[Saved data entries]
+ + + +

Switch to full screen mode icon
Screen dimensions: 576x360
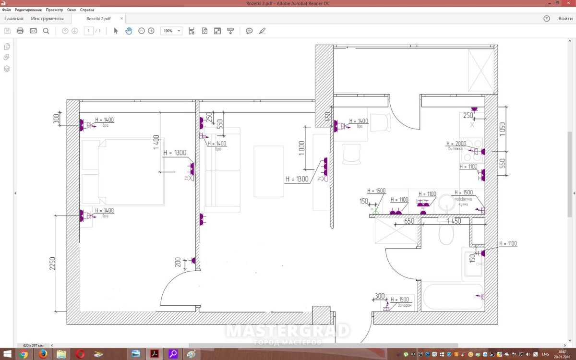[x=217, y=31]
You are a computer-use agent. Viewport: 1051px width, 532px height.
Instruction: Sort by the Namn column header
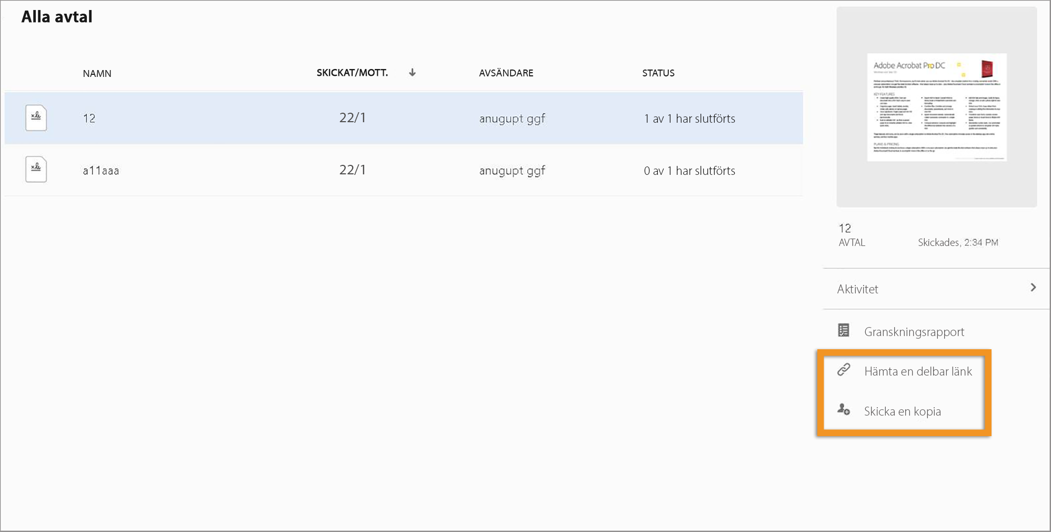pyautogui.click(x=97, y=73)
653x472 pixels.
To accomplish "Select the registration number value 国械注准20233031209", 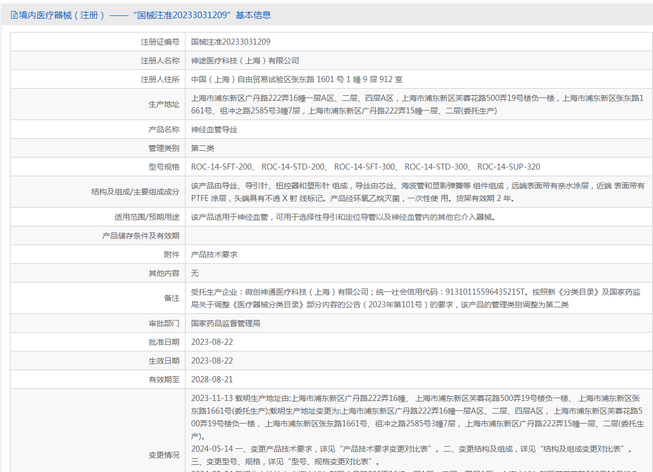I will click(x=231, y=42).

+ + + +

ASSIGNMENT: Beginning with the first line of the records, write out every line up to and including the one with "653x472 pixels.", exactly, and omit all pictures.

TASK RESPONSE:
Switch to full screen mode icon
Screen dimensions: 576x360
[x=217, y=31]
You are a computer-use agent. Viewport: 1051px width, 532px height.
Instruction: Sort by the Namn column header
pyautogui.click(x=97, y=73)
653x472 pixels.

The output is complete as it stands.